Pode ler-se na estratégia relativamente à redução:

  1. Pragmatismo: Para comunidade e utilizadores o controlo e diminuição dos danos verificados pode ser uma opção mais pragmática e exequível do que o esforço para eliminar completamente os consumos;
  2. Humanismo: Não é feito um julgamento moral que resulte na condenação ou apoio ao uso/ abuso de drogas e a dignidade e os direitos do consumidor são respeitados;
  3. Ênfase nos danos: A primeira prioridade é diminuir as consequências negativas do uso de drogas para o próprio e para os outros e não a diminuição do uso. Esta abordagem não exclui nem implica o objectivo da abstinência;
  4. Avaliação de custos e benefícios: Considerar interesses imediatos do indivíduo, mas também os da sociedade em geral.
  5. Prioridade para os objectivos imediatos – Atingir os objectivos mais imediatos e realistas.

Às pessoas que usavam drogas, com um padrão de abuso, apresentávamos ou encorajávamos ao tratamento sempre que isso lhes fizesse sentido, mas quando ambivalentes e com fraca motivação para a abstinência, muitas vezes a proposta de sucesso passava pela integração em estruturas de redução de danos. Para as/os utilizadoras/es recreativos, este encontro permitiu, muitas vezes, uma reflexão sobre o uso que faziam e eram conversadas estratégias sobre como o fazer com menos risco.

Apesar das alterações decorrentes do Acórdão do Supremo Tribunal de Justiça n.º8/2008, precisamos de manter vivo o espírito da lei n.º 30/2000 da “descriminalização quer dizer que uma conduta é banida do ilícito criminal”.

Apesar de continuarmos a acreditar no que fazemos, em diferentes lugares da intervenção em Saúde com pessoas que usam drogas, não deixamos de sentir um nó na garganta ao perceber o quão longe toda a engrenagem está do potencial que tinha, e ainda tem. Não deixamos de pensar que fazer bem, como Portugal fez, tinha um “risco” que era o de sermos os melhores do mundo, uma espécie de Ronaldos da política de droga. Mas aqui, no dia-a-dia da intervenção, damos por nós a aguardar uma redefinição política há duas legislaturas.

Olhando o todo, e de diferentes pontos da rede de cuidados às pessoas que usam drogas, sabemos que não nos podemos permitir fechar as portas que fomos abrindo e que asseguram hoje a humanização da estratégia, permitindo a tranquilização politica do fenómeno.

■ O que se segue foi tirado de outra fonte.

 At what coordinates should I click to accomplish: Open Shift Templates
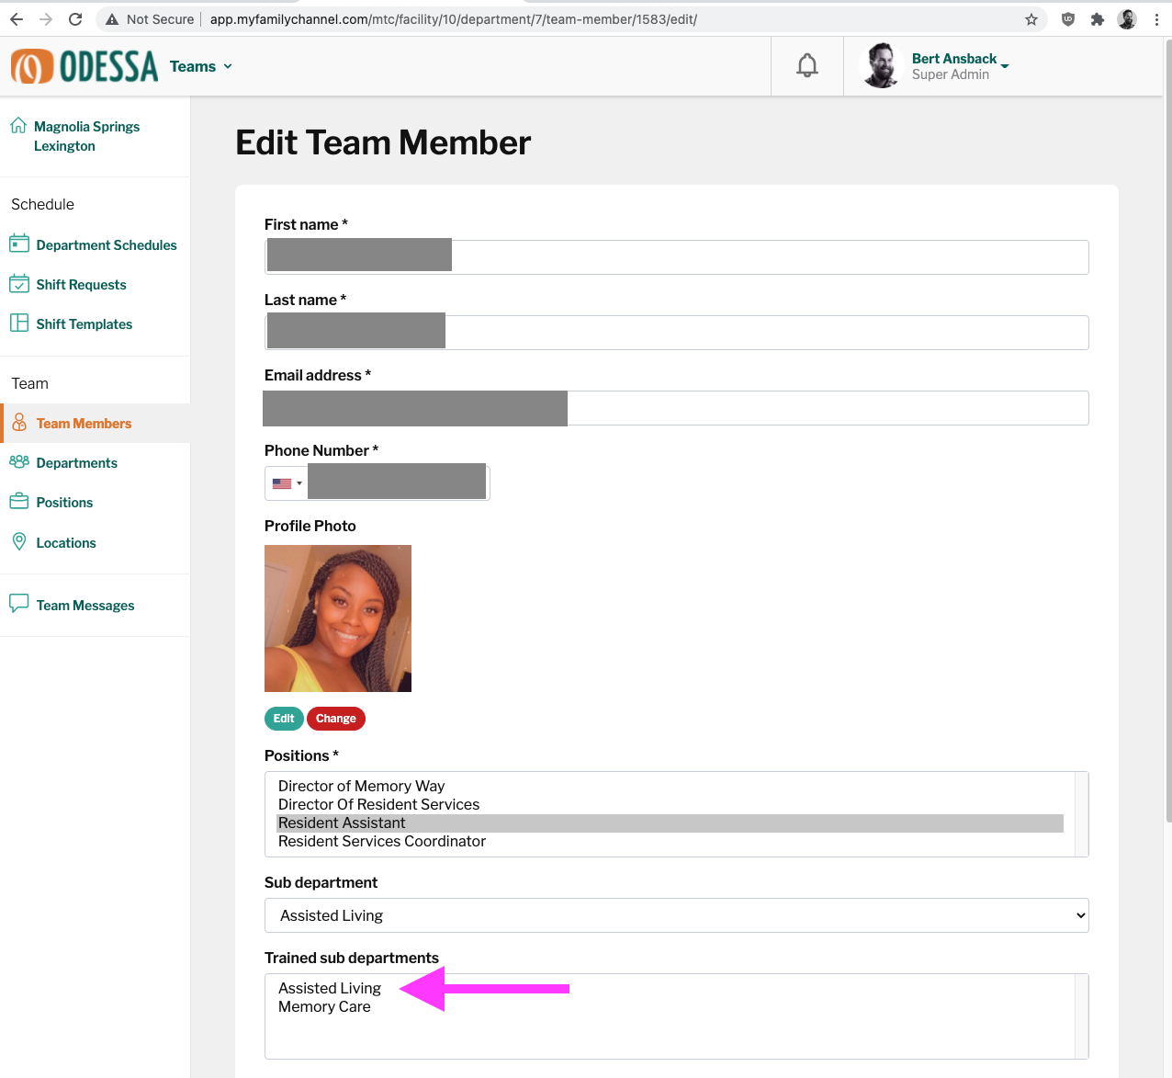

Acima de tudo parece-nos urgente uma reflexão profunda que resulte numa prática porque o futuro é agora. Não nos podemos calar com ausência de respostas, com os desafios de uma administração pública que não se renova, mas também com o sentimento de que o SNS não é para novos, mesmo que os novos sejamos nós a meio dos 40. Ainda temos vontade de inovar, de tentar, de contrariar o estigma de uma função pública que não avança e que vive encostada. Acreditamos que é possível trabalhar novas direcções, trilhar novos caminhos nesta área de intervenção e cruzá-la com tantas outras respostas do resto da rede de cuidados.

Não conseguimos dar-nos ao luxo de ignorar a nossa história. Não conseguimos continuar a ouvir em silêncio. Não conseguimos, e não queremos, continuar a viver uma realidade à luz do velho e anacrónico just say no. Vamos lá fazer o que ainda não foi feito, como fizemos há 20 anos. Support Don't Punish.